* [Work request]:
Below are the records; return exactly the lines from the one with "Task: Click the Sorted by latency control" through the final line, both included, minus any pictures.

(Stored data entries)
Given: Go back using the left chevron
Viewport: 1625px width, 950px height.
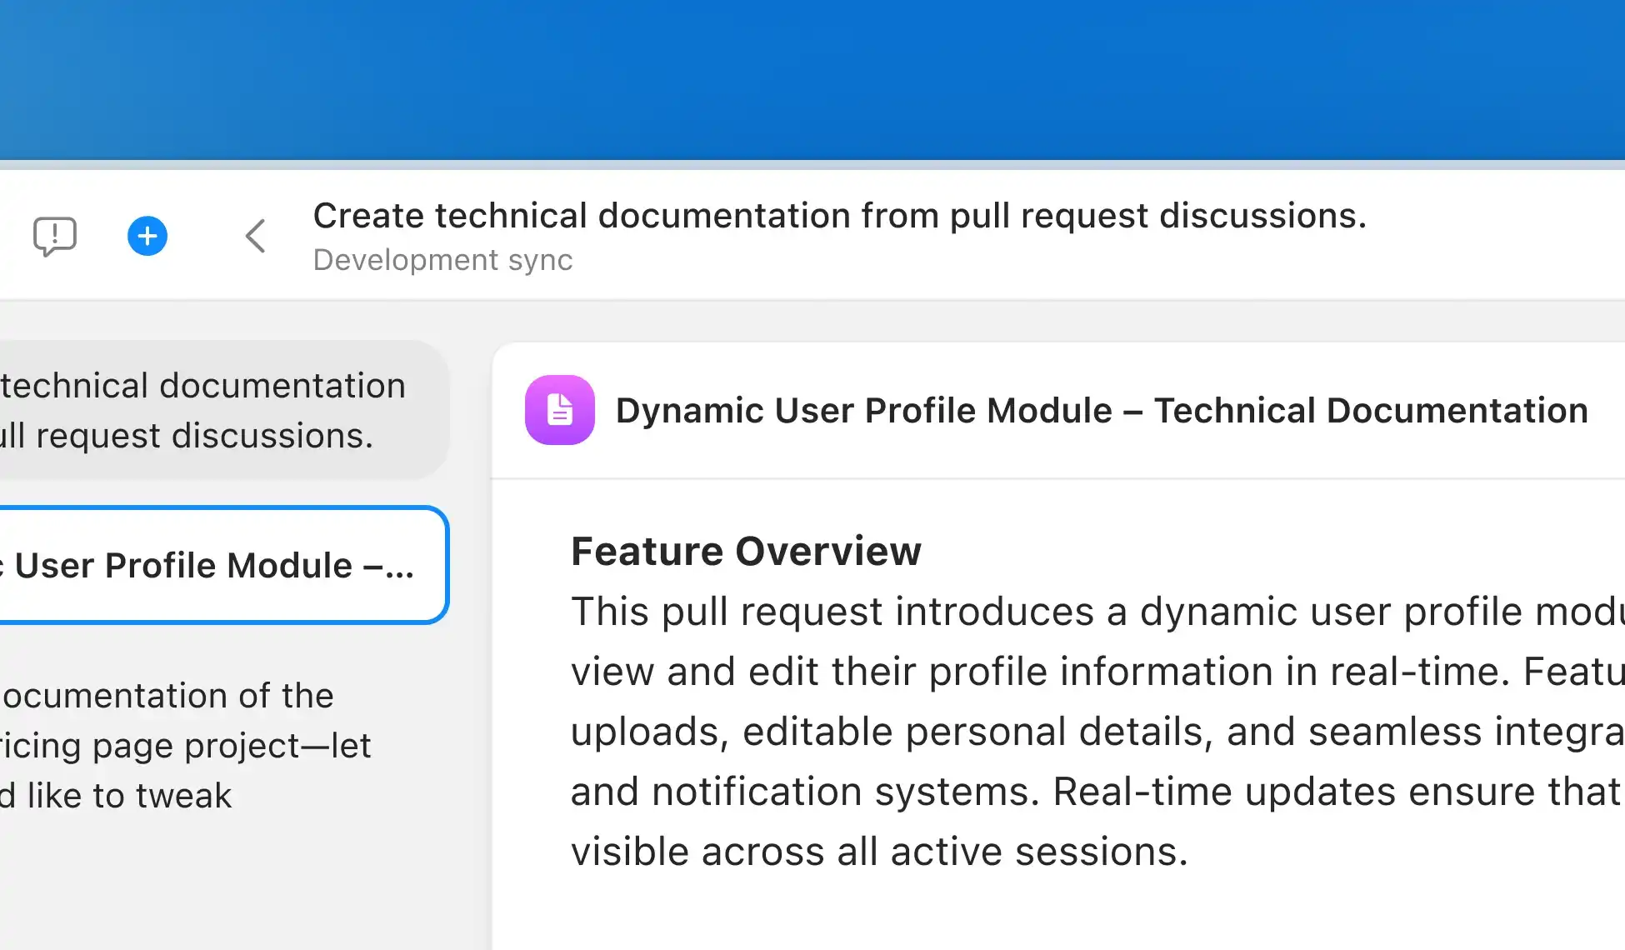Looking at the screenshot, I should 256,237.
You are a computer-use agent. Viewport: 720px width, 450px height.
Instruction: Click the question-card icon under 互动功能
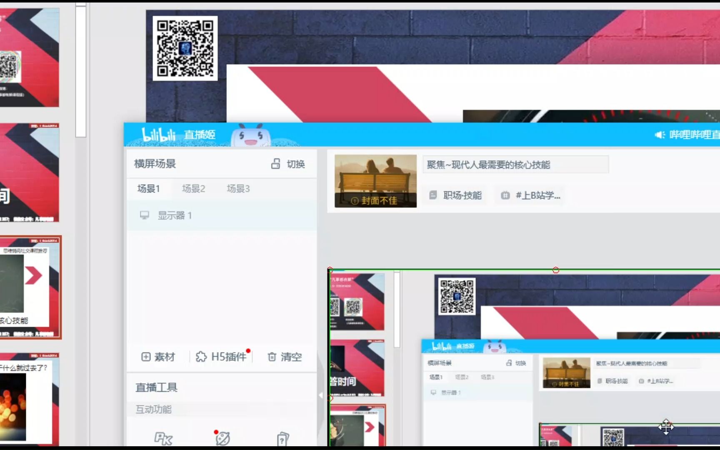283,438
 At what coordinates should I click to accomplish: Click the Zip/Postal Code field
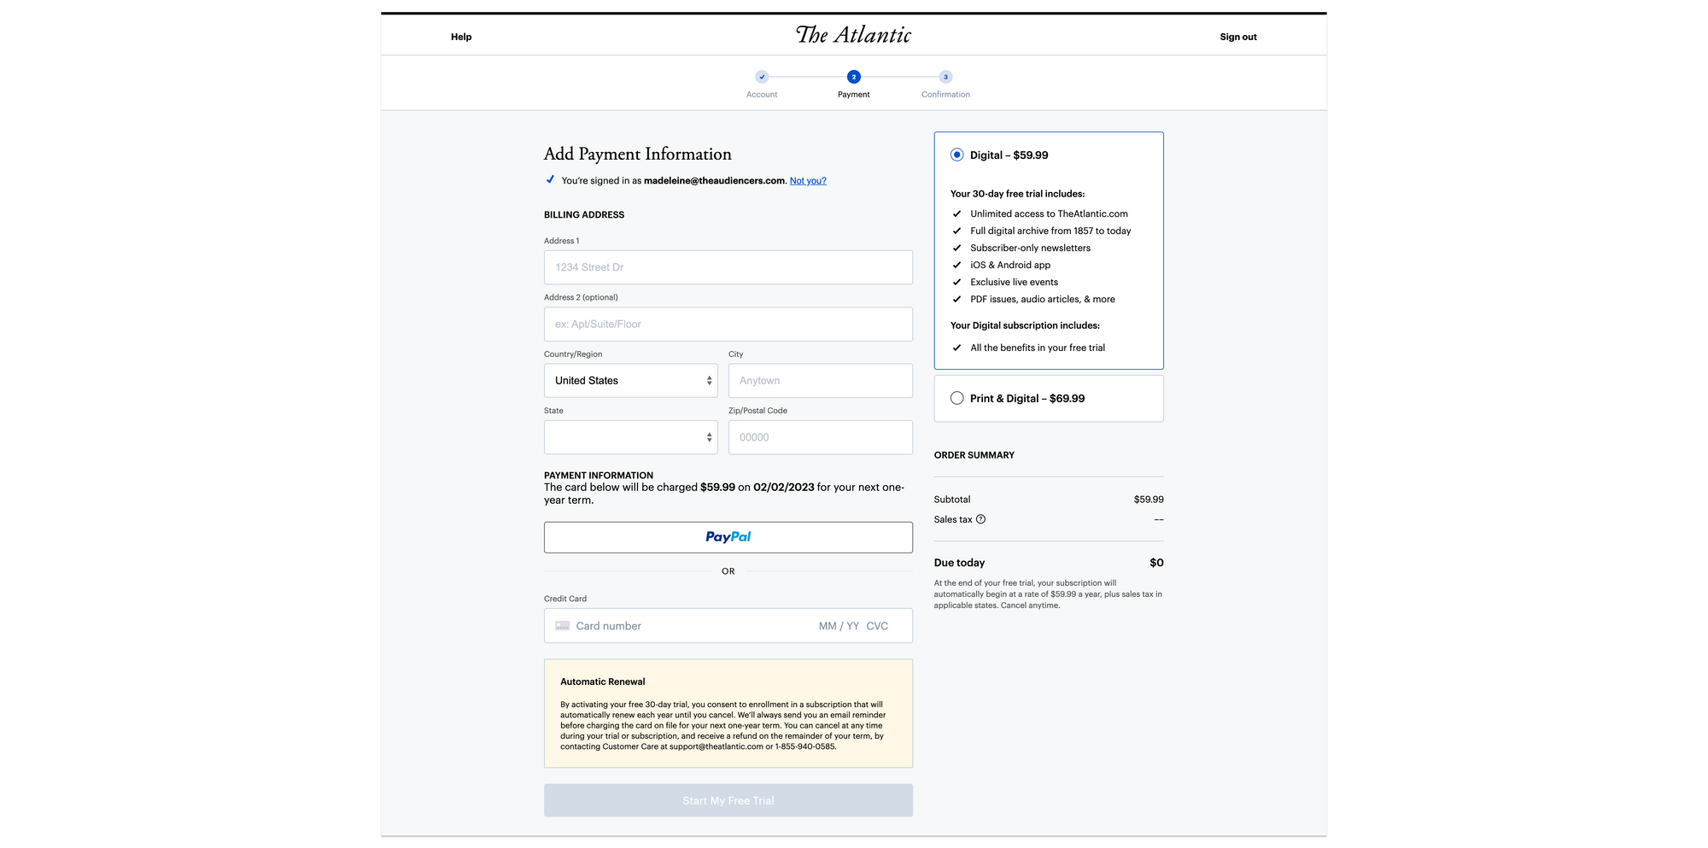click(820, 436)
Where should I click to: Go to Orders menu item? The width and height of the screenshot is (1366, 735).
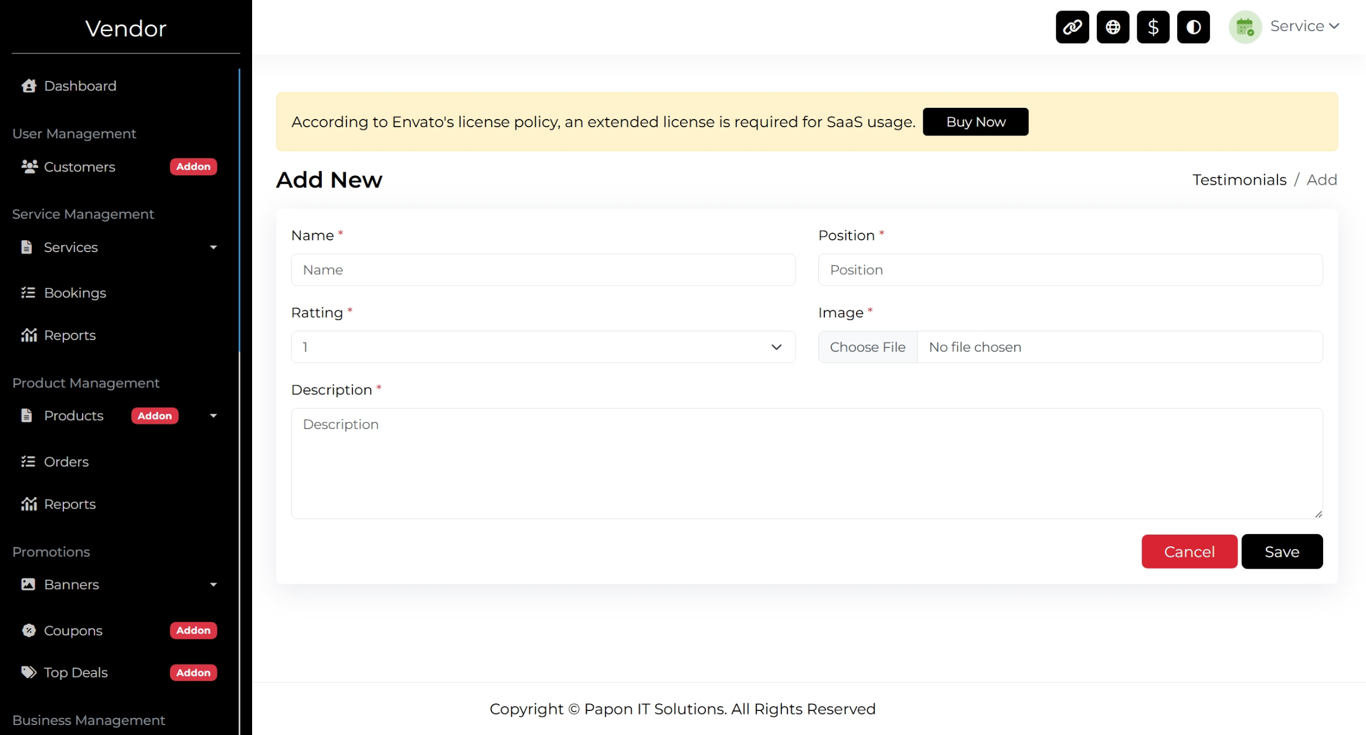[x=66, y=462]
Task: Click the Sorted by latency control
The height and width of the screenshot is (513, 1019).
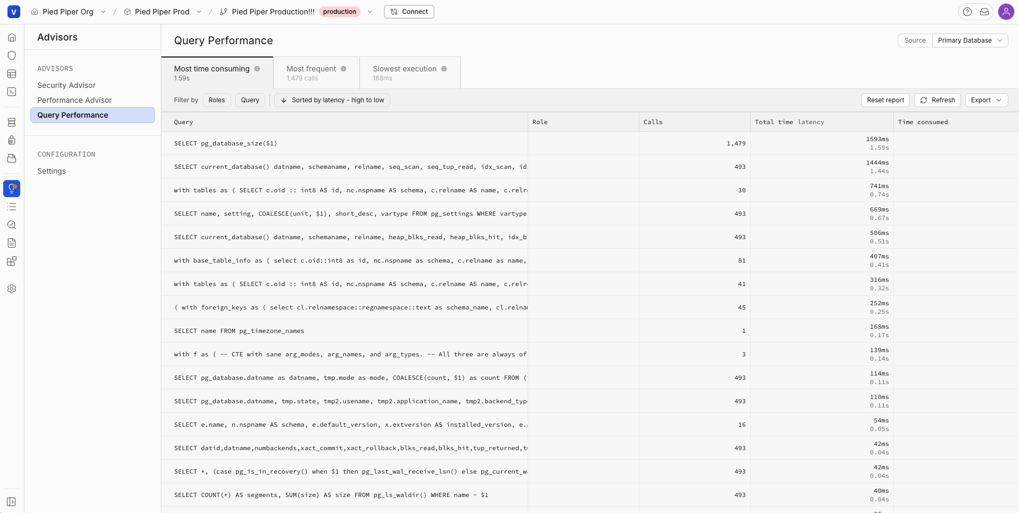Action: pyautogui.click(x=332, y=100)
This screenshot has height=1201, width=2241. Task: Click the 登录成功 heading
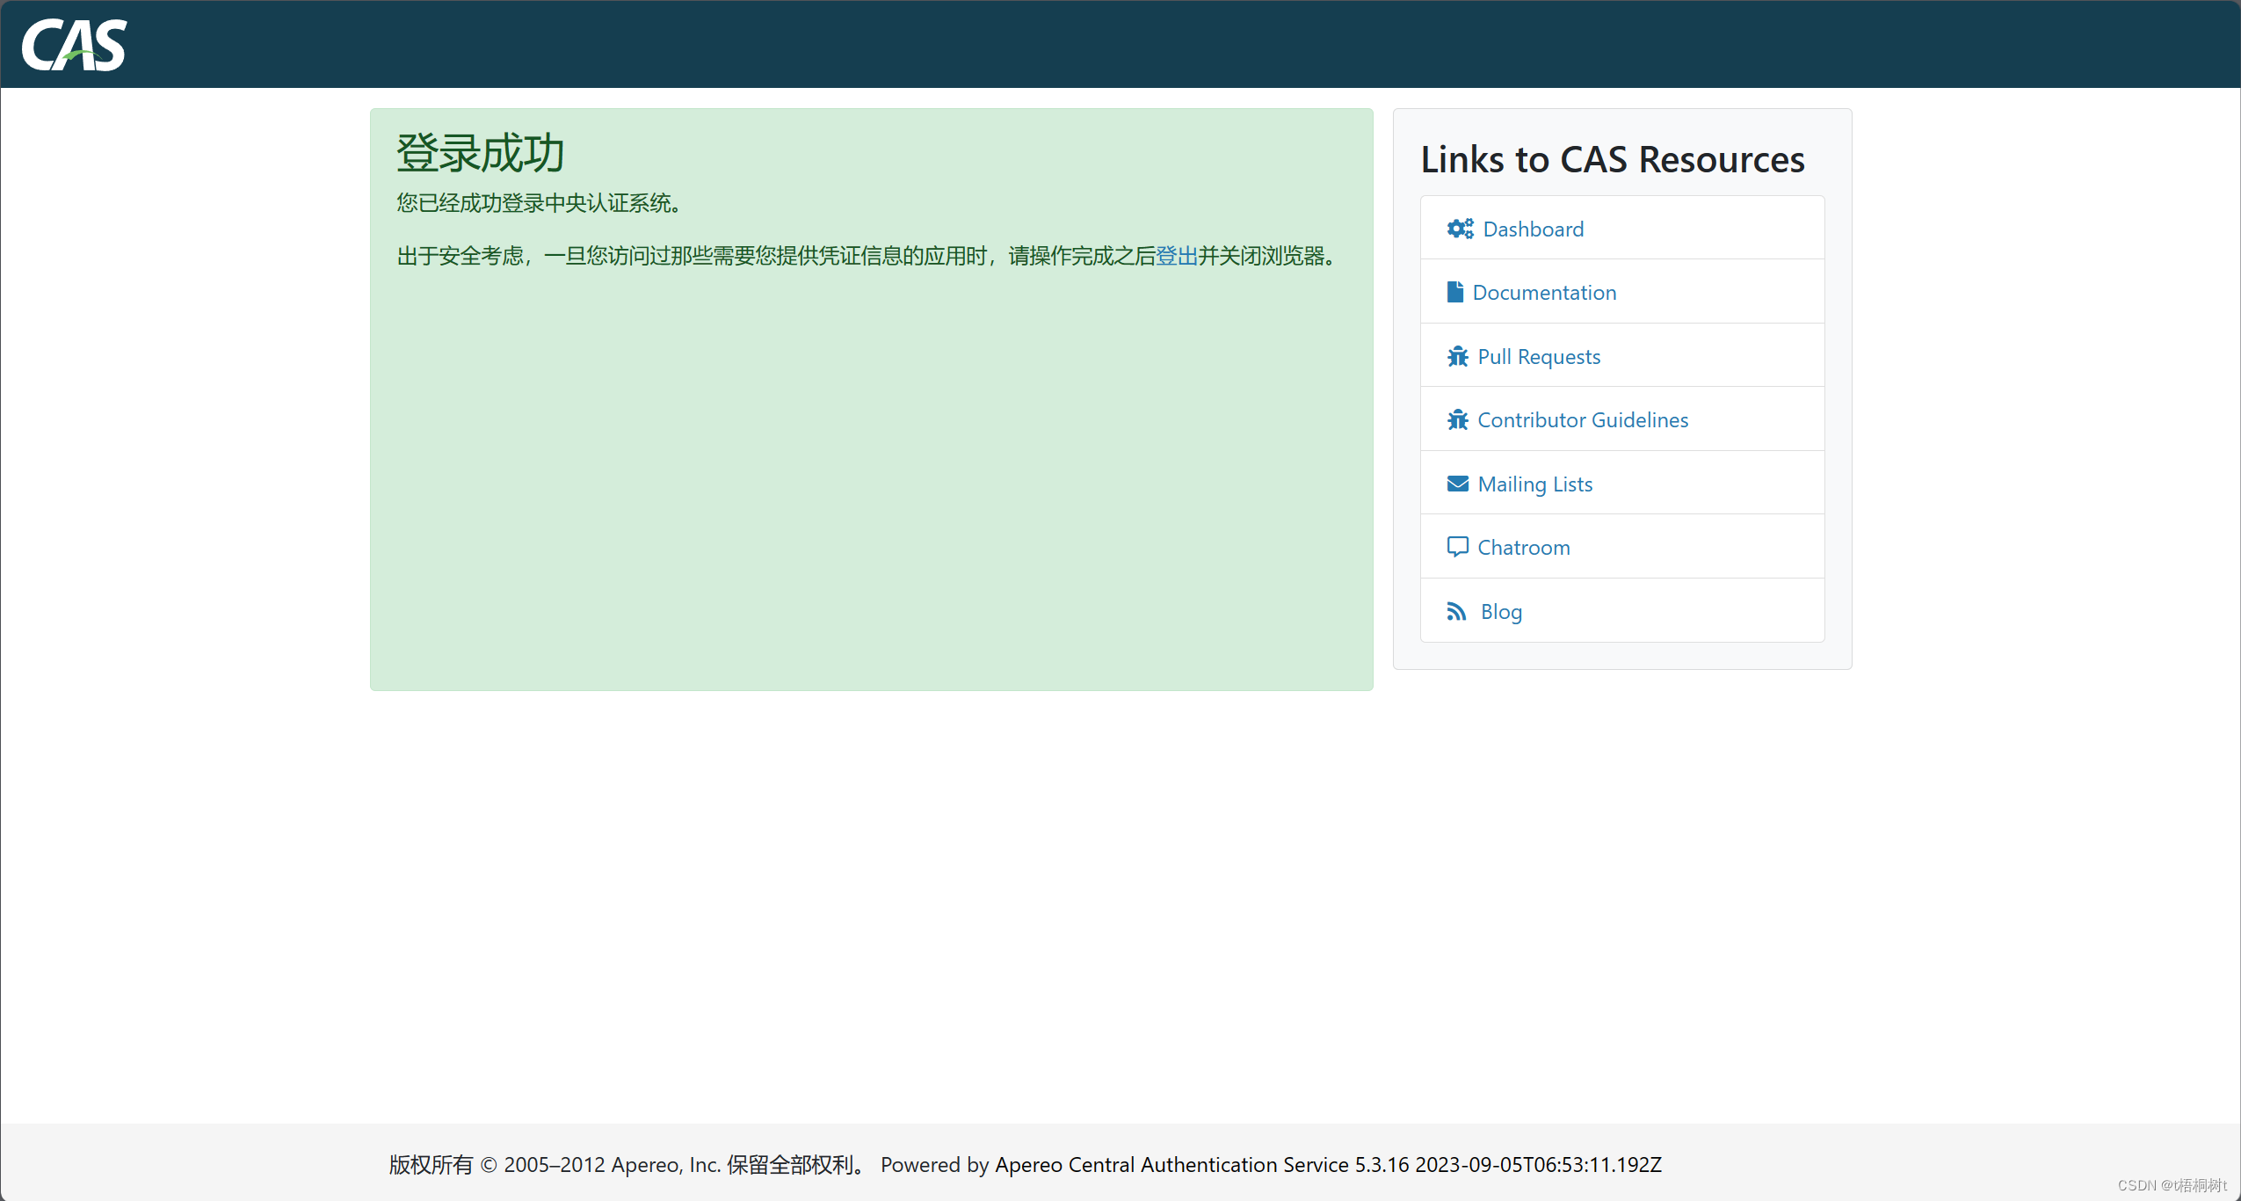tap(480, 153)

* [Solution below]:
Task: Click the Sorted by latency control
The height and width of the screenshot is (513, 1019).
Action: pyautogui.click(x=332, y=100)
This screenshot has height=1201, width=2241. Task: Click the 登录成功 heading
tap(480, 153)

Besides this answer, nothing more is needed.